Provided passage ::
━━━━━━━━━━━━━━━━━━━━
Lyn Weston
- Born: Lynley Herbert Weston 1 September 1892 Auckland, New Zealand
- Died: 2 November 1963 (aged 71) Whangārei, New Zealand
- Height: 1.73 m (5 ft 8 in)
- Weight: 76 kg (168 lb)

Rugby union career
- Position: First five-eighth

Provincial / State sides
- Years: Team / Apps / (Points)
- 1912–14: Auckland
- 1921–22: North Auckland

International career
- Years: Team / Apps / (Points)
- 1914: New Zealand / 0 / (0)

= Lyn Weston =

Lynley Herbert Weston (1 September 1892 – 2 November 1963) was a New Zealand rugby union player.

==Early life==
Weston was born in Auckland in 1892 to Stephen James Weston. He had two brothers and three sisters. His elder brother, Stan Weston, also played rugby union.

==Playing career==
A five five-eighth, Weston represented Auckland and North Auckland at a provincial level, and was a member of the New Zealand national team, the All Blacks, on their 1914 tour of Australia. However, hampered by injury, he only played in one match on that tour, against Queensland.
━━━━━━━━━━━━━━━━━━━━
Prompt 1 ::
Answer these from the Lyn Weston text:
(a) In what town did Weston die?
(b) Which side did he play against in his only match of the 1914 tour?
(c) What was the name of his elder brother?
Prompt 2 ::
List every year written out as four digits in the Lyn Weston text, each one only once.
Prompt 3 ::
In the Lyn Weston text, copy everything from "International career" down to "tour, against Queensland.", changing "Queensland" to "New South Wales".
Leave the entries after this text out of the work entirely.
━━━━━━━━━━━━━━━━━━━━
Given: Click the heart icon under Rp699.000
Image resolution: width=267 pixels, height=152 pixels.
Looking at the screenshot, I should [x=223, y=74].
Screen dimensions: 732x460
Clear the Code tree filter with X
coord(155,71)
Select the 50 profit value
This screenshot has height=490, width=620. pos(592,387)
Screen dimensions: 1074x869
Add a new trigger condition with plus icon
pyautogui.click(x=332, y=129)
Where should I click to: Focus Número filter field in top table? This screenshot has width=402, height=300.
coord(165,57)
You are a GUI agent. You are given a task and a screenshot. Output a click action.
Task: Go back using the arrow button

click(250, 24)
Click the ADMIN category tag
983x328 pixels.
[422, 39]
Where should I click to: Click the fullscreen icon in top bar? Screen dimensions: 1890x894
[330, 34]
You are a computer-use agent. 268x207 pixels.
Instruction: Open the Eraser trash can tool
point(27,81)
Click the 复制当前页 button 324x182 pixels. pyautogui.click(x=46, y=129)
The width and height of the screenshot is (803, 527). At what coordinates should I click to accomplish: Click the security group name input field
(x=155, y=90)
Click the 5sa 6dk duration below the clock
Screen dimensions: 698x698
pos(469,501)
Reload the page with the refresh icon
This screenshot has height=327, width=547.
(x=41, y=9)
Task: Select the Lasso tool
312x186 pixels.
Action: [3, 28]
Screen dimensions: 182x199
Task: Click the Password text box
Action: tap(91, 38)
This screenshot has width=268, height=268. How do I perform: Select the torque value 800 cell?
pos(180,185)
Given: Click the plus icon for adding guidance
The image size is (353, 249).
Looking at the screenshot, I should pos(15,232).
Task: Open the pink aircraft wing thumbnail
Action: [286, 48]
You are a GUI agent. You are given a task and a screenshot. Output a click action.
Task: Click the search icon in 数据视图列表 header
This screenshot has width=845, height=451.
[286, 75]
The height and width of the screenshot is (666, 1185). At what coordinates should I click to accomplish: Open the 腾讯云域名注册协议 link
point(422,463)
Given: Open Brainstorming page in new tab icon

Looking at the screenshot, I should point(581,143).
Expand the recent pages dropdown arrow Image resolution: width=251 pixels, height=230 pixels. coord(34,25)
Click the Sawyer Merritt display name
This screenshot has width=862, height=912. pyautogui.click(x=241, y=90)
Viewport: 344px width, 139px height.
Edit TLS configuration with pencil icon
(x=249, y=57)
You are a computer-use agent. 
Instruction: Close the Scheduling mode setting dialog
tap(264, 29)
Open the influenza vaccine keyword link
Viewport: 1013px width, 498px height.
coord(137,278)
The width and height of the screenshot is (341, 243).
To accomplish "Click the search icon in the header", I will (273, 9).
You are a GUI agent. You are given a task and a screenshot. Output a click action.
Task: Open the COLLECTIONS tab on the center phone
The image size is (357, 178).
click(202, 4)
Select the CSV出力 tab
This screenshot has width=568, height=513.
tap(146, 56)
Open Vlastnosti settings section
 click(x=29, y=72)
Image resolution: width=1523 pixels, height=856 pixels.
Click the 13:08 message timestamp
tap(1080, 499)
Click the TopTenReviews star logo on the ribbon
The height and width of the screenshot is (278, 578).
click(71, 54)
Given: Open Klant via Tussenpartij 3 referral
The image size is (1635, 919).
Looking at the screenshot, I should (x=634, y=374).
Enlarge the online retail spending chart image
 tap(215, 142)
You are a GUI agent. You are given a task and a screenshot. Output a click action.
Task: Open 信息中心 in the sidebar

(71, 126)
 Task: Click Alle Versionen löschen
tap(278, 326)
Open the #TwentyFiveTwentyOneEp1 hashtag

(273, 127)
━━━━━━━━━━━━━━━━━━━━
Answer 1 ::
(a) Whangārei, New Zealand
(b) Queensland
(c) Stan Weston

Answer 2 ::
1892, 1963, 1912, 1914, 1921

Answer 3 ::
International career
- Years: Team / Apps / (Points)
- 1914: New Zealand / 0 / (0)

= Lyn Weston =

Lynley Herbert Weston (1 September 1892 – 2 November 1963) was a New Zealand rugby union player.

==Early life==
Weston was born in Auckland in 1892 to Stephen James Weston. He had two brothers and three sisters. His elder brother, Stan Weston, also played rugby union.

==Playing career==
A five five-eighth, Weston represented Auckland and North Auckland at a provincial level, and was a member of the New Zealand national team, the All Blacks, on their 1914 tour of Australia. However, hampered by injury, he only played in one match on that tour, against New South Wales.